Four promising compounds to target spike protein
The researchers further analyzed how the individual peptide derivatives interacted with the spike protein residues. All four compounds showed strong interaction and had non-covalent bonds such as hydrogen bonds, p-p interactions, and cation-p interactions. These non-covalent bonds stabilize the protein-ligand complex as well as the dynamics and thermodynamics of the system.
Further analysis showed the aliphatic chain regions attached to the aryl rings are important in the hydrogen bonding and p-p interactions with the spike protein.
None of the four compounds were toxic, as analyzed using the ‘ToxinPred’ server. The compounds were less lipophilic and had higher solubility. Computer simulations showed these compounds have a good binding affinity and suggest good potential for use in drugs.
Molecular Electrostatic Potential analysis showed the most electropositive and electronegative regions in the four compounds. In the compounds, the electropositive regions were in the areas with amine groups, and the electropositive region was in the regions with protonated groups and carbonyl groups.
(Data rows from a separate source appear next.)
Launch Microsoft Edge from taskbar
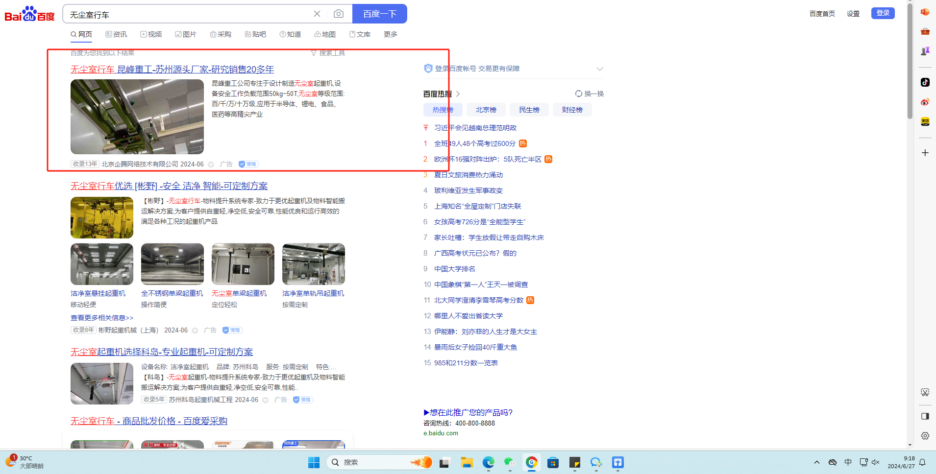Image resolution: width=936 pixels, height=474 pixels. point(488,462)
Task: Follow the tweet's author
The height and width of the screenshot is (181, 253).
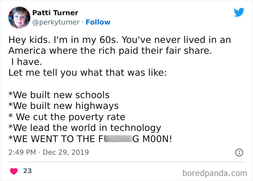Action: (98, 22)
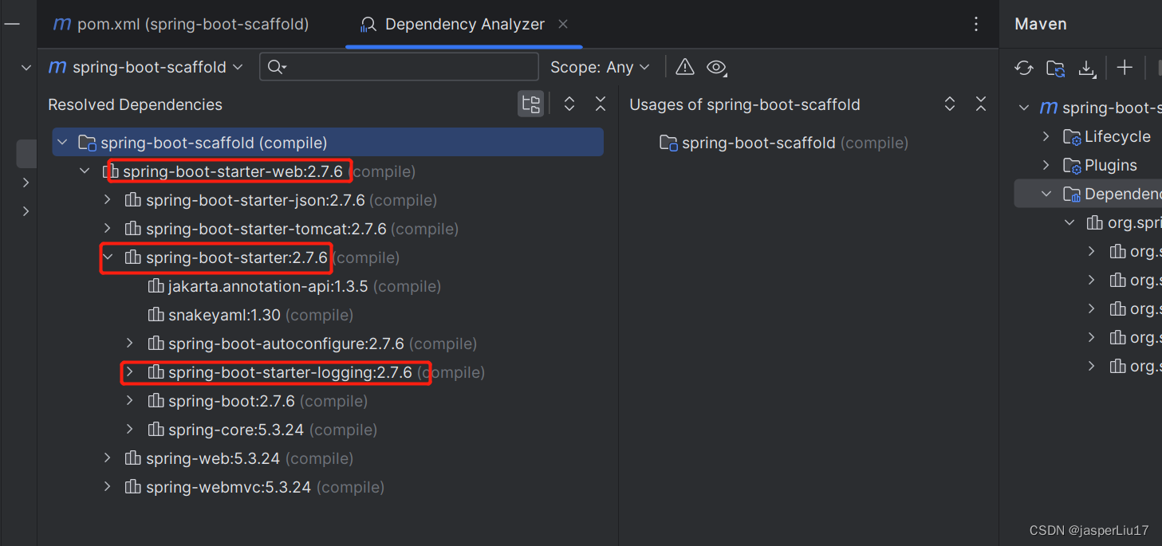1162x546 pixels.
Task: Expand the spring-boot-starter-logging:2.7.6 node
Action: (x=130, y=372)
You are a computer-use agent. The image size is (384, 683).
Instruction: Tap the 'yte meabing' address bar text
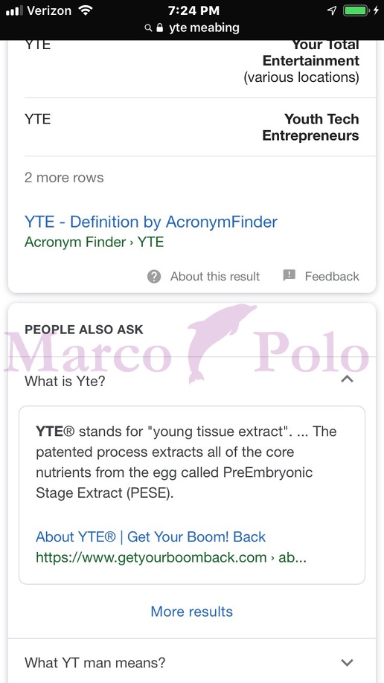(x=204, y=28)
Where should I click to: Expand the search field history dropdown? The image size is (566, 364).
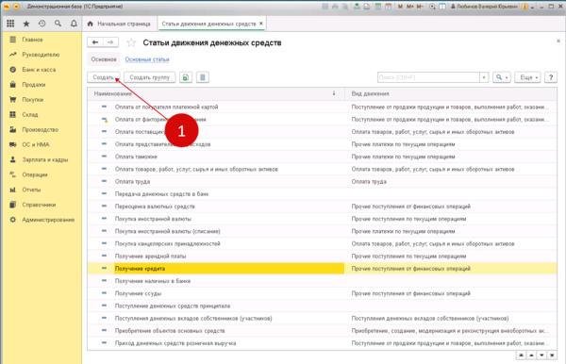pyautogui.click(x=484, y=77)
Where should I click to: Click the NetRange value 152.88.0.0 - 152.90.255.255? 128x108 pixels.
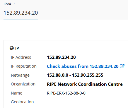(x=75, y=75)
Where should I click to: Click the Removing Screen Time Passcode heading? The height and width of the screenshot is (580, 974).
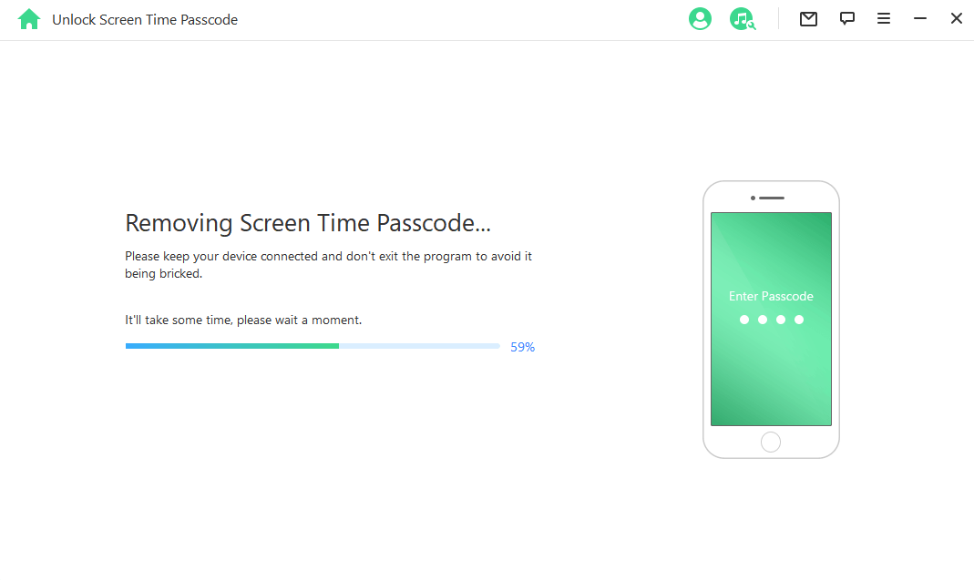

The amount of peptides unbound in the plasma provides an understanding of pharmacokinetic properties and helps screen candidates early in drug discovery. The unbound fractions can bind to proteins to form complexes.
The four compounds have a predicted unbound fraction of between 0.4 and 0.6. The total clearance value, which is a combination of renal and hepatic clearance, of these compounds indicates the adaptive nature of their physiological environments.
A maximum recommended tolerated dose, which estimates the toxic dose threshold in humans, of 0.48 is considered low. The value obtained for these compounds is about 0.39, so they are non-toxic to humans. Thus, these compounds can be further experimentally tested in SARS-CoV-2 spike protein inhibition assays.